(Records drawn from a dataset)
=======
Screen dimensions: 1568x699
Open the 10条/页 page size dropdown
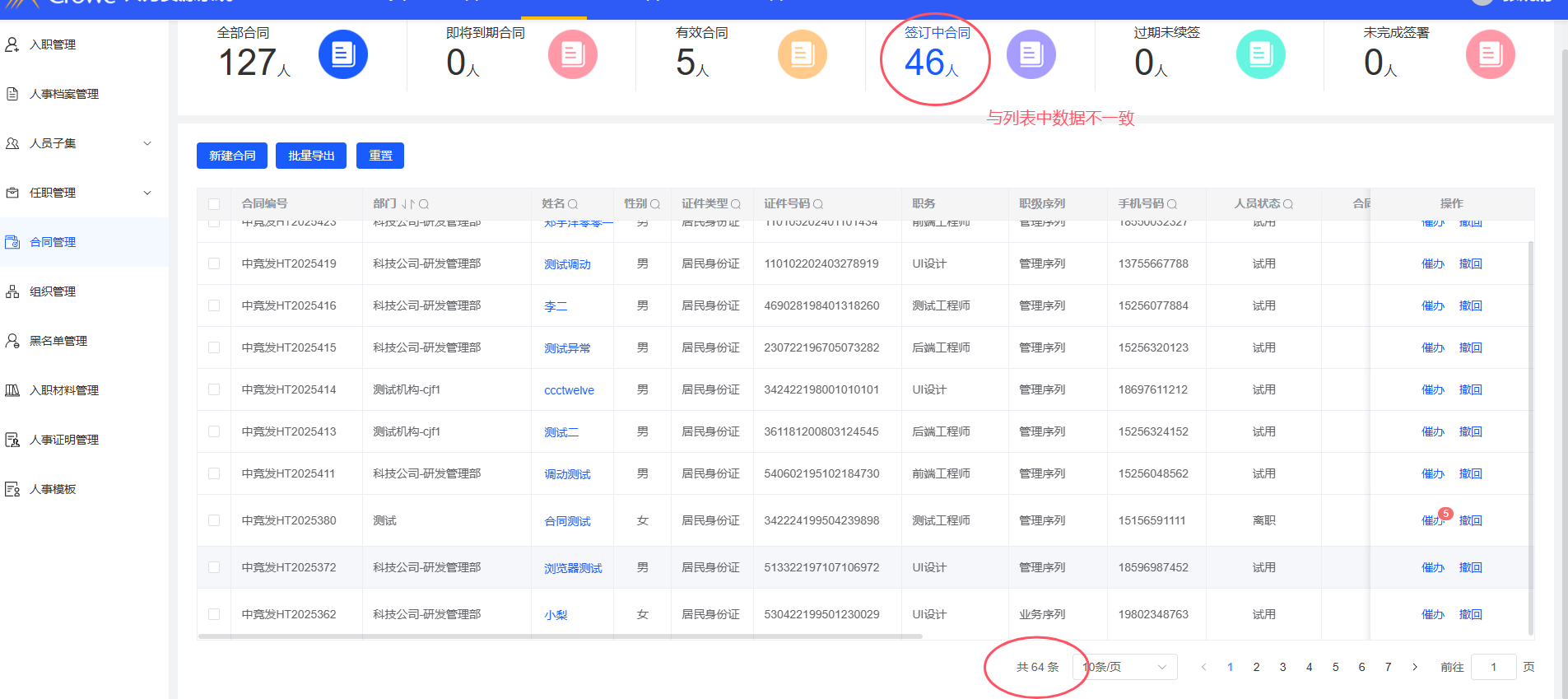click(x=1124, y=667)
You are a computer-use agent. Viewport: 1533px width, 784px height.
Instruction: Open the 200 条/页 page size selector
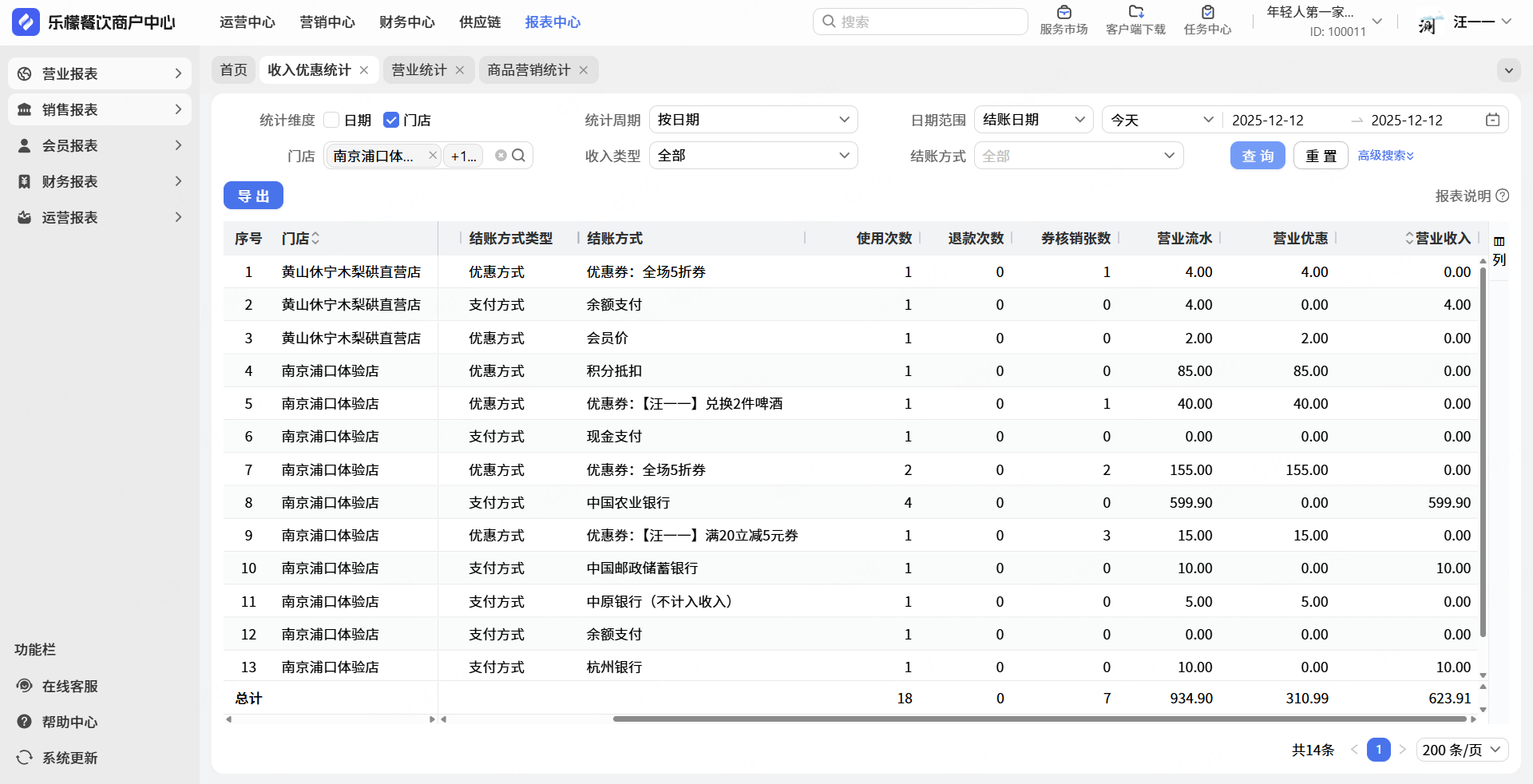[x=1462, y=750]
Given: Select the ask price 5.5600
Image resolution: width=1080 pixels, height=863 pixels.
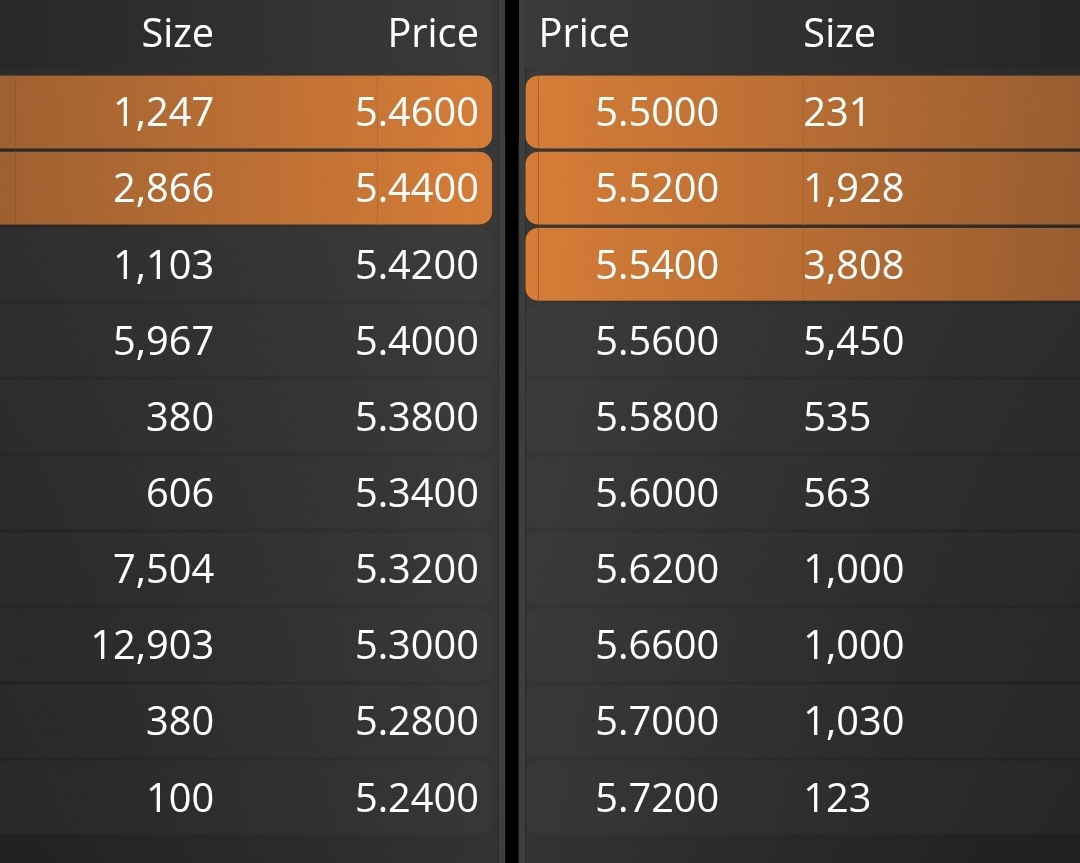Looking at the screenshot, I should pyautogui.click(x=657, y=340).

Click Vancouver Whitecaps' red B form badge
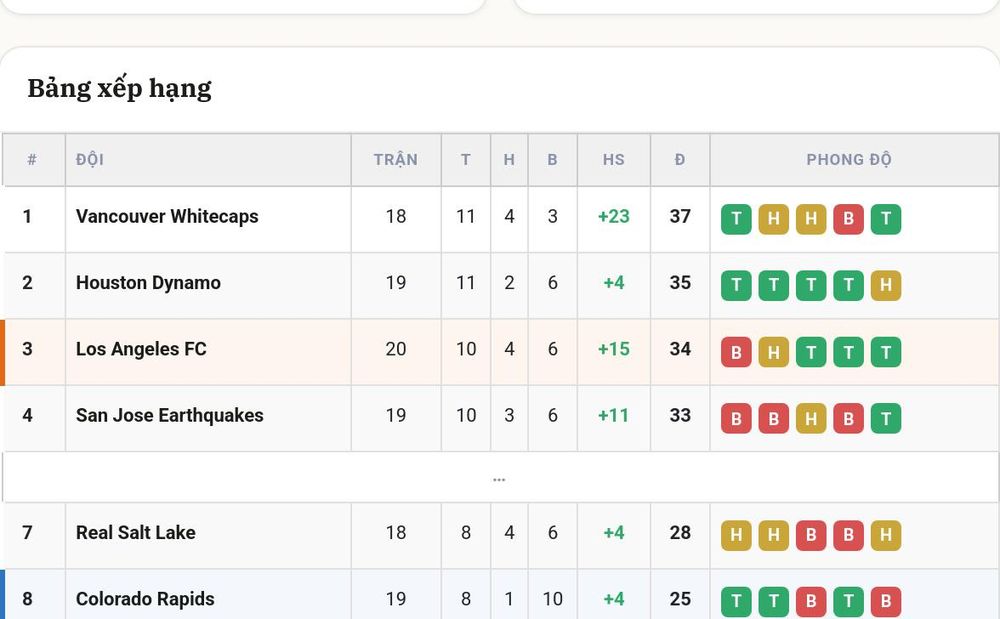(848, 219)
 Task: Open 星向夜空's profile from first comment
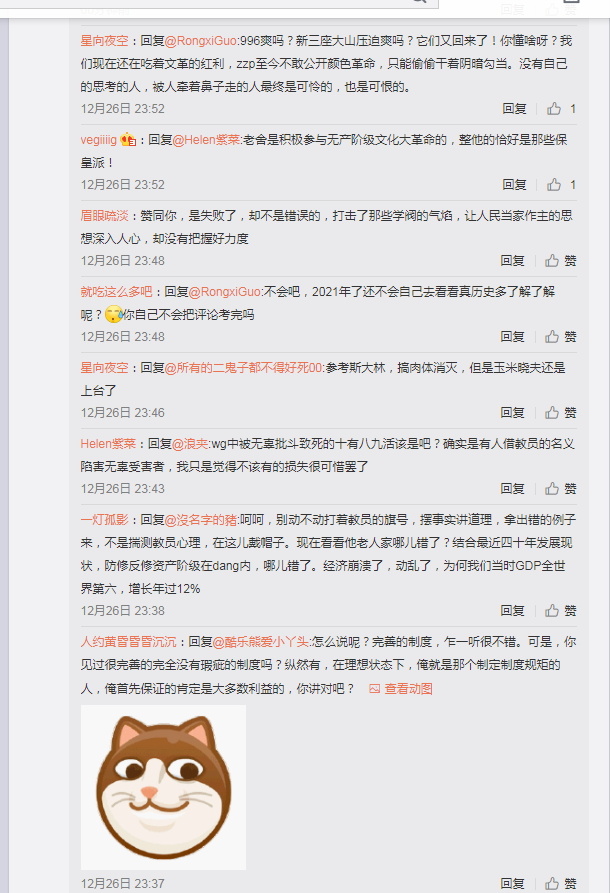[x=104, y=40]
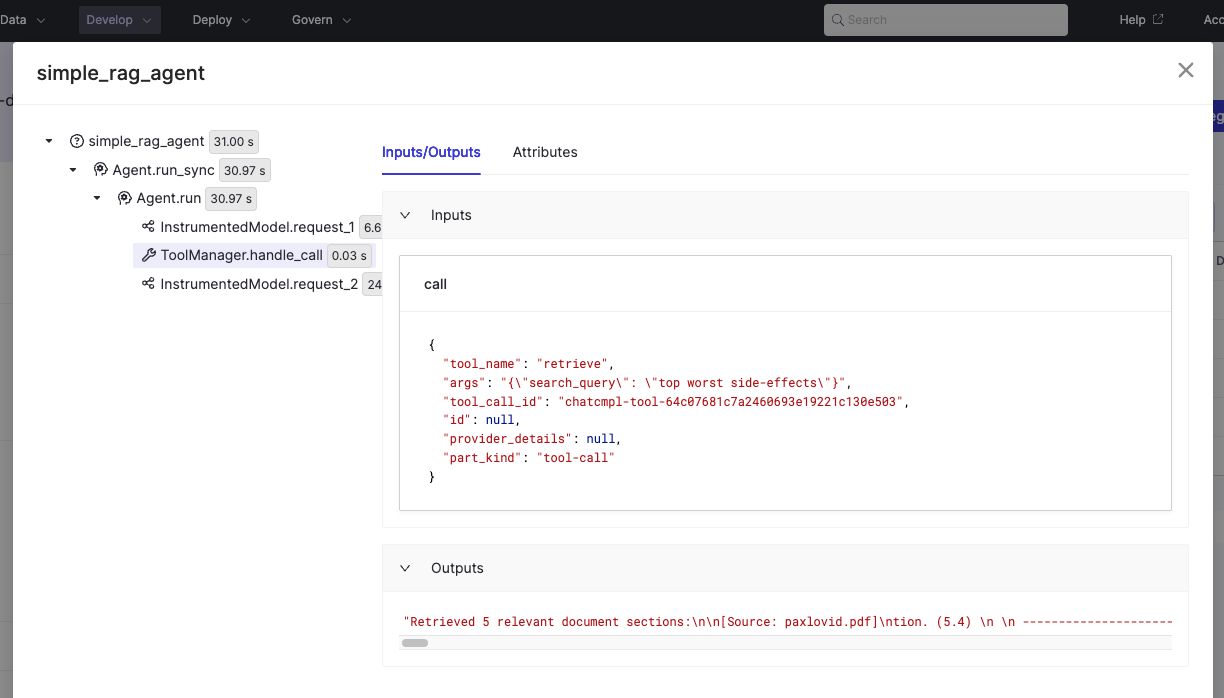1224x698 pixels.
Task: Click the Agent.run_sync agent icon
Action: point(101,170)
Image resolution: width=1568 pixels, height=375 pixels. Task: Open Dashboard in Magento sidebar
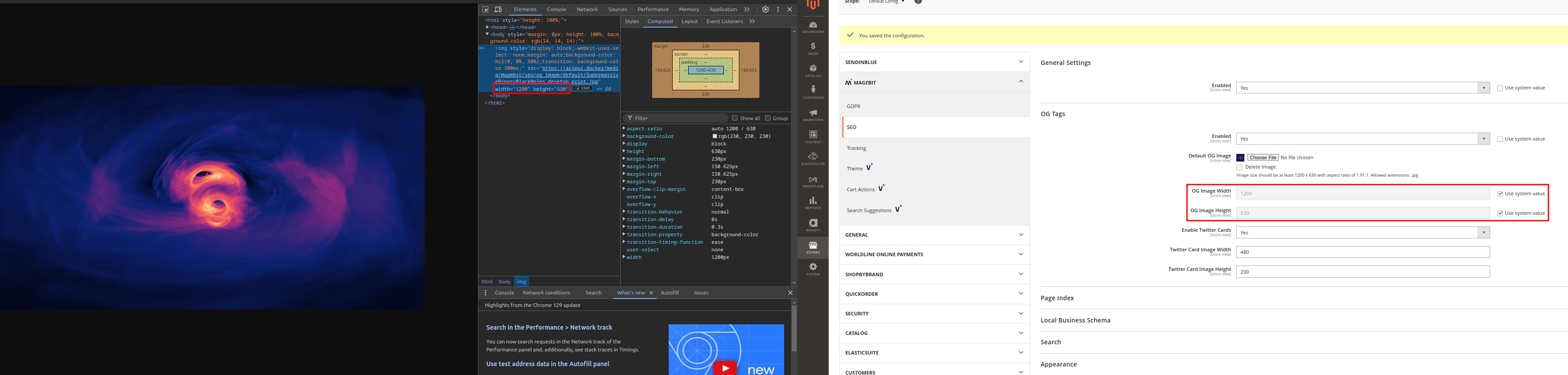[813, 28]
=======
▶ **What is expected**:
Word for word, give the entries back in full; the pictures do not belong in the copy.

▶ **Answer to this problem**:
Screen dimensions: 1568x699
Open the 10条/页 page size dropdown
click(x=1124, y=667)
You are a computer-use agent. Viewport: 1533px width, 784px height.
Instruction: Open the 200 条/页 page size selector
[x=1462, y=750]
Given: Select the ask price 5.5600
Image resolution: width=1080 pixels, height=863 pixels.
Looking at the screenshot, I should pyautogui.click(x=657, y=340).

Click Vancouver Whitecaps' red B form badge
(848, 219)
 Task: Open 星向夜空's profile from first comment
[x=104, y=40]
1224x698 pixels.
Task: Click the Agent.run_sync agent icon
Action: point(101,170)
Image resolution: width=1568 pixels, height=375 pixels. Task: Open Dashboard in Magento sidebar
[813, 28]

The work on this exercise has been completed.